On peut à ce stade prendre une pause pour lire l'interview d'Emmanuel Parent dans Libération, à l'occasion de l'exposition Big Black Music à la Cité de la musique.
Dans cet article, l'anthropologue et musicologue explique le paradoxe qu'il y a dans l'idée de musique noire : à savoir qu'il n'existe pas (contrairement à ce qu'on imagine souvent) de caractéristiques techniques propres à la musique noire et que malgré cela, cette culture noire existe de facto, car des artistes l'ont portée et théorisée en tant que telle.
Il explique aussi combien la musique noire a été influencée par la musique blanche, rappelant la proximité qui a existé, culturellement et socialement, entre les populations noires et irlandaises aux États-Unis au 19ème siècle.

A la relecture, on s'étonne du rôle de Jay-Z dans cette polémique.
Le rappeur apparaît dans l'article de Mathilde Carton comme un défenseur important d'un art noir, alors que dans le même temps il développe l'ambition d'être reconnu par les institutions culturelles traditionnellement associées à l'élite blanche.
Dans Picasso Baby, Jay-Z livre ainsi un tube qui respecte tous les codes du rap game tout en incluant des référentiels rarement vus dans la culture hip-hop. Sont donc bien sur cités les femmes/putes et les voitures de luxe mais aussi Koons, Picasso, Bacon, Da Vinci, Basquiat... Le fantasme n'est plus de régner sur la rue mais de trôner au Louvre, au Met ou au Moma.
Dans la logique de cette transformation en œuvre d'art, Jay-Z performe son morceau à la Pace gallery, avec de nombreuses guest stars, de Fab five freddy (obligatoire au vue des nombreuses références à Basquiat) à Marina Abramovic.
La nature de l’événement, comme les paroles de la chanson, témoignent de l'envie de faire entrer le rap dans la high culture / ce qui suppose de la faire sortir du cadre social et ethnique où il a pu être confiné (malgré les exceptions que sont les rappeurs blancs Beastie boys, Eminem ou House of Pain).

On retrouve ce même désir de reconnaissance, d’inscription du rap dans le domaine de l'art contemporain, chez d'autres acteurs du hip hop US.

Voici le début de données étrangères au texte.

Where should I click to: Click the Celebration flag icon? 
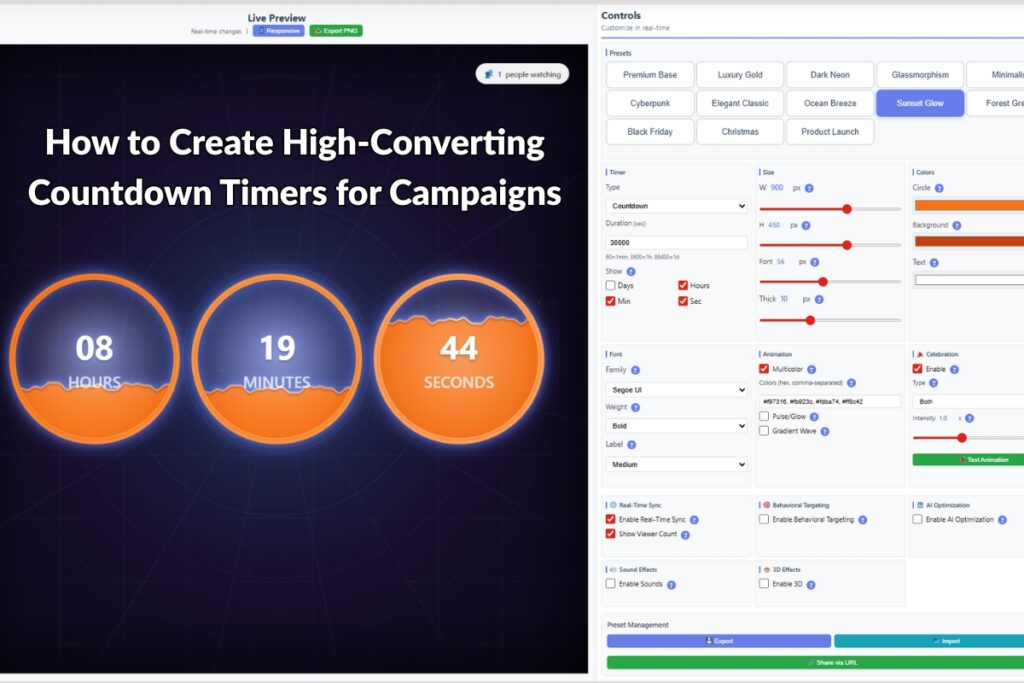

On peut citer Nas, un temps le grand rival de Jay-Z, qui se présente aujourd'hui comme un "graphic classic song composer" (cf, no introduction de son dernier album Life is good). De même, le projet annoncé du Wu Tang de faire un album à exemplaire unique, afin de redonner de la valeur à la musique (application des théories de Walter Benjamin ?). L'opus serait en écoute en musée... Kanye West, qui aurait un temps planché sur un projet semblable, s'imagine dans sa tournée une filiation avec Jodorowsky...

Quoi de plus normal ?
De tous temps, les artistes ont trouvés des inspirations dans les formes et techniques d'ailleurs. Qu'il y ait des exemples d'appropriations critiquables, c'est une chose, nier que le processus de métissage culturel puisse être bénéfique en est une autre.

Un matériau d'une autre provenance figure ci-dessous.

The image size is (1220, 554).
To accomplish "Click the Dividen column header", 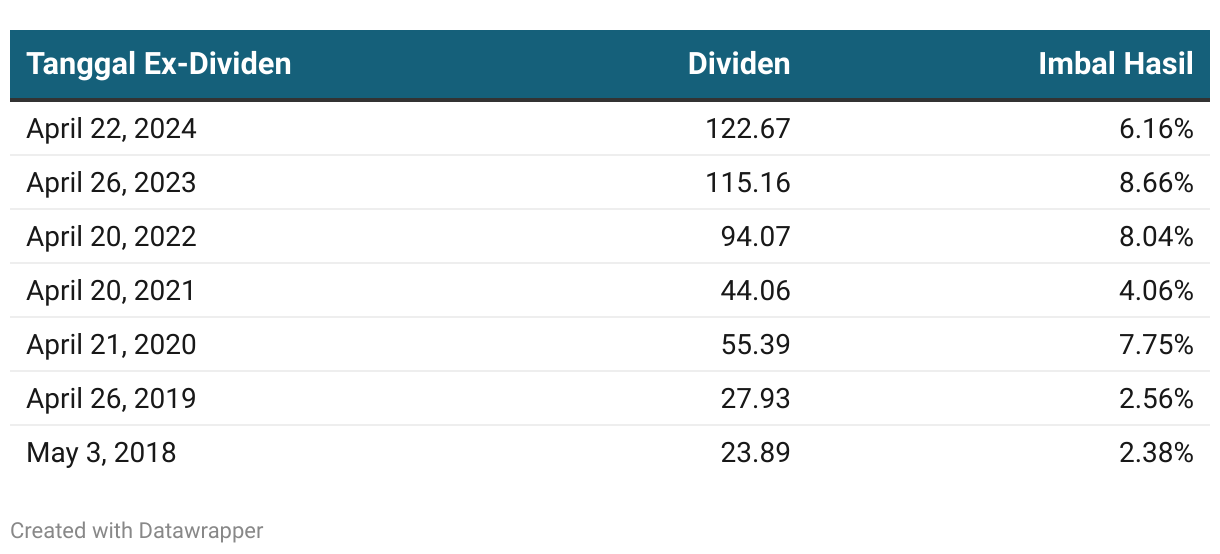I will (739, 64).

Quand Jay-Z revendique sa place au Moma, il fait exploser l'idée d'une culture noire autonome pour s'inscrire au contraire dans le fil d'une histoire de l'art blanche. Ce mouvement est légitime car le hip-hop dépasse depuis longtemps les ghettos de son origine. La rencontre entre sous cultures et mainstream a une double incidence, il permet la reconnaissance des rappeurs mais il provoque aussi l'entrée de leur vocabulaire stylistique dans le répertoire commun. Ce qui permet à Miley de rejouer des codes gangstas.

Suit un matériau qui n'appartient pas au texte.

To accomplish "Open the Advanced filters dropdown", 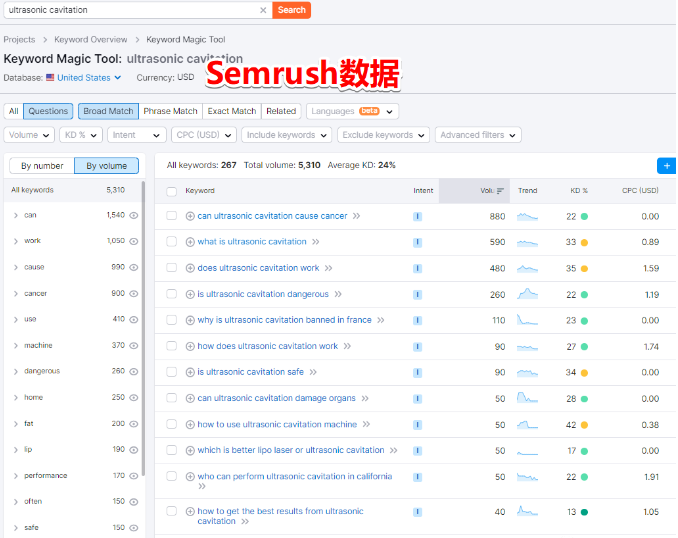I will [x=478, y=135].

Derrière les attaques que subissent les popstars blanches, pointe l'idée de l'échec du multiculturalisme. La peur de la contamination culturelle se retrouve dans tous les groupes ethniques et catégories sociales. Pourtant, dans le même temps, les désirs d'échapper aux cadres stricts des genres n'a jamais été aussi fort, ni aussi simple.